10.5 В срок, не превышающий 7 рабочих дней со дня предоставления субъектом персональных данных или его представителем сведений, подтверждающих, что персональные данные являются неполными, неточными или неактуальными, Общество обязано внести в них необходимые изменения.
10.6 В срок, не превышающий 7 рабочих дней со дня представления субъектом персональных данных или его представителем сведений, подтверждающих, что такие персональные данные являются незаконно полученными или не являются необходимыми для заявленной цели обработки, Общество обязано уничтожить такие персональные данные.
10.7 Общество обязано уведомить субъекта персональных данных или его представителя о внесенных изменениях и предпринятых мерах и принять разумные меры для уведомления третьих лиц, которым персональные данные этого субъекта были переданы.

11. Ответственность за нарушение правил обработки персональных данных и требований к защите персональных данных

Работники Общества, участвующие в обработке персональных данных, несут дисциплинарную, гражданско-правовую, административную или уголовную ответственность в соответствии с действующим законодательством Российской Федерации за нарушение правил обработки персональных данных и требований к защите персональных данных.
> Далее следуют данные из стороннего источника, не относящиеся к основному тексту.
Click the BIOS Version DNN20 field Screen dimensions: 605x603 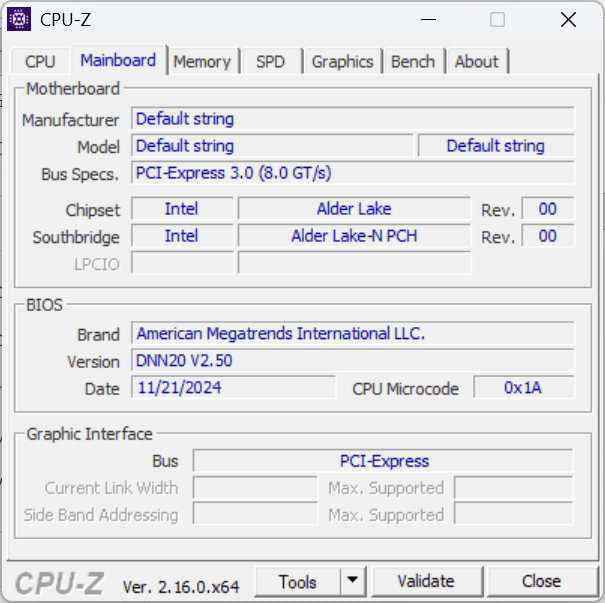353,361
12. Заключительные положения

12.1 Политика является общедоступной и подлежит размещению по адресу
https://chtpz.tmk-group.ru/chtpz_man_docs.
12.2 Политика подлежит изменению и/или дополнению в случае необходимости, в том числе в случае внесения изменений в нормативные правовые акты в сфере персональных данных.
12.3 Все отношения с участием Общества, касающиеся обработки и защиты персональных данных и не получившие непосредственного отражения в политике, регулируются согласно положениям действующего законодательства Российской Федерации о персональных данных.